一方、UUID v7は時間とともに増加するため、新しいIDは常にインデックスの「末尾」近くに挿入される傾向があります。これにより、既存のページへの挿入が少なくなり、ページ分割の頻度が大幅に減ります。
時間的に近いデータが物理的にも近くに格納されるため、データベースがディスクからデータを読み込む際のキャッシュ効率が向上します。例えば、最近のデータを連続して取得するようなクエリでは、必要なデータがディスク上で近接しているため、より高速にアクセスできます。UUID v4では、ランダムなIDによってデータがディスク上に散らばるため、キャッシュミスが増え、ディスクI/Oが増加する傾向があります。
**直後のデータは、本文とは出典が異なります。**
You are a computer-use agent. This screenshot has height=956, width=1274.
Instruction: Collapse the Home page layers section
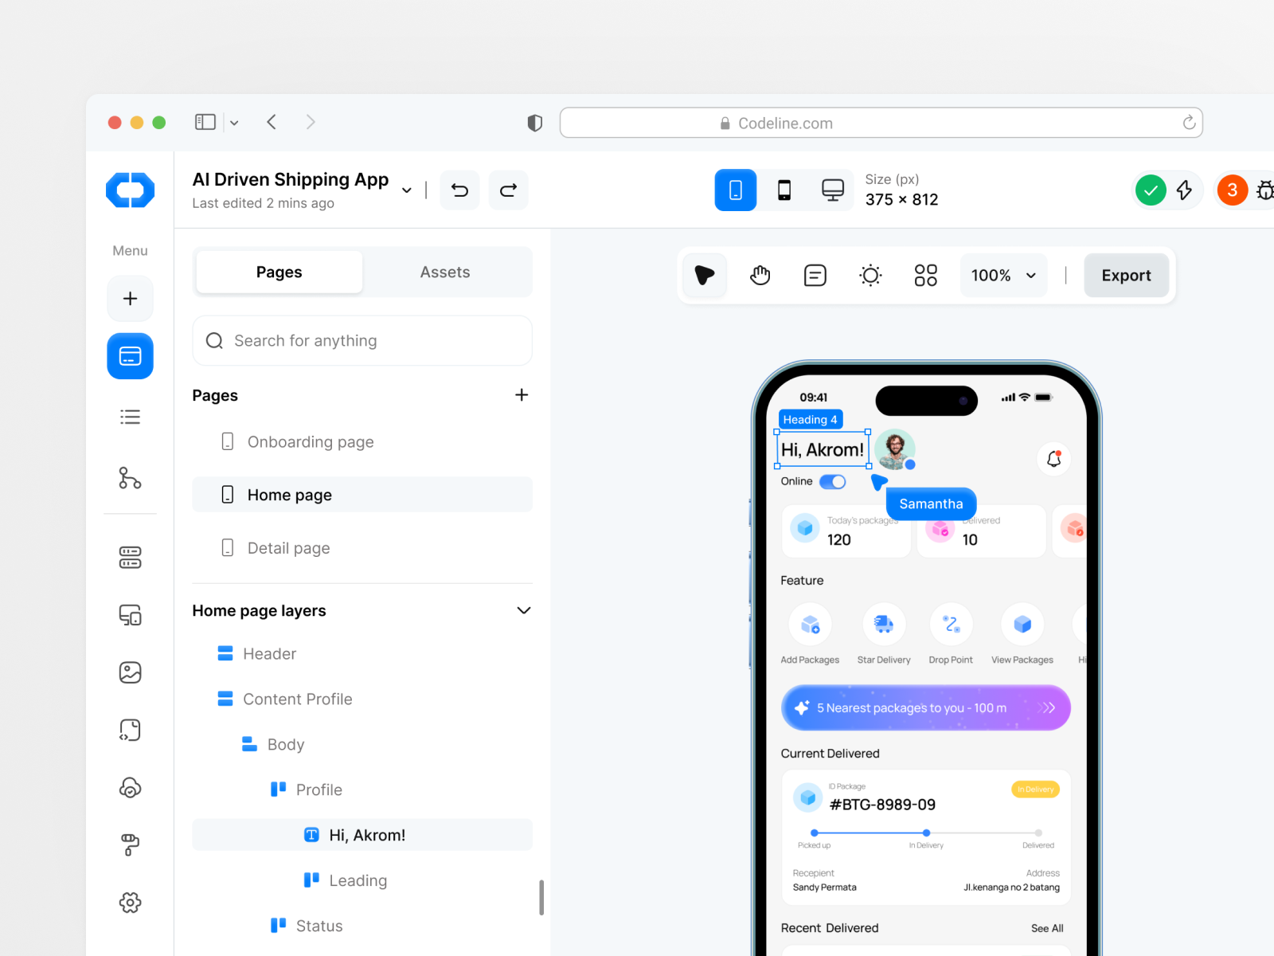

ページ分割が少ないということは、インデックスの断片化も抑えられるということです。断片化が少ないインデックスは、より効率的な検索と挿入を可能にし、データベースのメンテナンスコストも削減できます。
まとめ
UUID v7は、これまでのUUIDが抱えていた「ソート性」と「ランダム性」のトレードオフを高度にバランスさせ、現代の分散システムや大規模データベースのニーズに合致するUUIDとして期待されています。
まだ公式サポートしていないプログラミング言語が多々ありますが、UUID v7はとても便利なID仕様なので、今後さらに広まっていくことを期待しています。